If any person becomes an Acquiring Person other than pursuant to an offer for all shares which is determined by the Board of Directors to be fair to and otherwise in the best interests of the Company and its stockholders, then each Right not owned by an Acquiring Person or certain related parties will entitle its holder to purchase, at the Right’s then-current exercise price, shares of common stock (or, in certain circumstances as determined by the Board, cash, other property or other securities) having a value of twice the Right’s exercise price. In addition, if, after any person has become an Acquiring Person, the Company is involved in a merger or other business combination transaction with another person in which its common stock is changed or converted, or sells 50% or more of its assets or earning power to another person, each Right will entitle its holder to purchase, at the Right’s then-current exercise price, shares of common stock of such other person having a value of twice the Right’s exercise price.

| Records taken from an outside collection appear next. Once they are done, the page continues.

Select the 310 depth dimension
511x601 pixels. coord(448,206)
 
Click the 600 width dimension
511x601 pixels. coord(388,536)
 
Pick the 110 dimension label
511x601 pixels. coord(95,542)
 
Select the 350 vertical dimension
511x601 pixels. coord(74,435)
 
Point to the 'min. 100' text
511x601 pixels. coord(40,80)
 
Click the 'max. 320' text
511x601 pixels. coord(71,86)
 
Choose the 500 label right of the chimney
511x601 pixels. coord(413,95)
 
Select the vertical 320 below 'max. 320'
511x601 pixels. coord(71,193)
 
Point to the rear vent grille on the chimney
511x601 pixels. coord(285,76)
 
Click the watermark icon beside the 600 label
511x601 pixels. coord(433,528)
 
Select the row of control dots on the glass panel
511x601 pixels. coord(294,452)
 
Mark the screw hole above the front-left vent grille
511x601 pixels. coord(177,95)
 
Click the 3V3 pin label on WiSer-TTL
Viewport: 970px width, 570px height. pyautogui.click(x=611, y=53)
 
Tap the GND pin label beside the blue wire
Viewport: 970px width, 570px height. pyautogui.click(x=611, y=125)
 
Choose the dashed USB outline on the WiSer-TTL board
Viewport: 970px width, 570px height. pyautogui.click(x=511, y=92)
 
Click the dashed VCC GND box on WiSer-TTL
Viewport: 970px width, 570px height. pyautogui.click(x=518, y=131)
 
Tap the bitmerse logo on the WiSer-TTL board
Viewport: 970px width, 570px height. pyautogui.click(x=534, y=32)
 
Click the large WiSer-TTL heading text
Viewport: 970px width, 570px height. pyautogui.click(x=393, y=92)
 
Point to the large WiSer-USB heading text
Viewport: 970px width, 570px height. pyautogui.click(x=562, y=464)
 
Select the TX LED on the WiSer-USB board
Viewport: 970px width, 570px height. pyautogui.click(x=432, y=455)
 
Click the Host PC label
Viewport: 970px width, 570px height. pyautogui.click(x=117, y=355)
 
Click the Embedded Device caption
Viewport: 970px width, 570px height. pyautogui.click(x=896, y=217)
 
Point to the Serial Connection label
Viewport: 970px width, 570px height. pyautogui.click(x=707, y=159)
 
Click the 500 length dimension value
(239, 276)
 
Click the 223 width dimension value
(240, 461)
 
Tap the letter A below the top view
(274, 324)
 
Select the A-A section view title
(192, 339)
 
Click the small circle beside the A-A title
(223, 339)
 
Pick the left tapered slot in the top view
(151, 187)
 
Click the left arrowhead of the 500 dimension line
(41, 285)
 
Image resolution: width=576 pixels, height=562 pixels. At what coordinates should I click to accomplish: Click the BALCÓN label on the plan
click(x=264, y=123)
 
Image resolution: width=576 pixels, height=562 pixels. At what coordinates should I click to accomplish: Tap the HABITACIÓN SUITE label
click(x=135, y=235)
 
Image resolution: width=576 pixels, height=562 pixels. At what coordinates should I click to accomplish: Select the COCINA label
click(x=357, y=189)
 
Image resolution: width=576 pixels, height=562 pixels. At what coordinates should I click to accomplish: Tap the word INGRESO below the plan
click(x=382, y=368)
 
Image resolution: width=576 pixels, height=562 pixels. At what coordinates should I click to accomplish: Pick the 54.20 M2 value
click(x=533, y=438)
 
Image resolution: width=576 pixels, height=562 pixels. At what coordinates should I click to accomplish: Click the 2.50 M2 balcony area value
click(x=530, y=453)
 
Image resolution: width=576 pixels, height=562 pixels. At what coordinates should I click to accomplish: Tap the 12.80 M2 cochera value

The Company will generally be entitled to redeem the Rights at $.01 per Right at any time until a person or group has become an Acquiring Person.
Details of the Stockholder Rights Plan are outlined in a summary of the Rights Plan which will be mailed to stockholders.
Cautionary Disclosure Regarding Forward-Looking Statements
This press release contains forward-looking statements, within the meaning of the Private Securities Litigation Reform Act of 1995, that reflect the Company’s current views with respect to future events. Such statements are subject to certain risks and uncertainties which could cause actual results to differ materially from those projected. Readers are cautioned not to place undue reliance on these forward-looking statements, which speak only as of the date hereof. The Company undertakes no obligation to publish revised forward-looking statements to reflect events or circumstances after the date hereof or to reflect the occurrences of unanticipated events. Readers are urged to review and consider carefully the various disclosures made by the Company in its Form 10-K and other Securities and Exchange Commission filings, which advise interested parties of certain factors that affect the Company’s business. Risks and uncertainties that could cause actual results to differ materially from those anticipated in our forward looking statements include, but are not limited to, the following: decreases in business from or the loss of any of our key customers; financial instability experienced by our customers; loss or inability to renew certain licenses; use of foreign suppliers to manufacture our products; failure to deliver quality products in a timely manner; chargebacks and margin support payments; challenges integrating businesses we have or may acquire; unanticipated results from the resolution of tax matters; investigations by government agencies and other potential litigation; material potential future restatements of our financial statements; and loss of certain key personnel.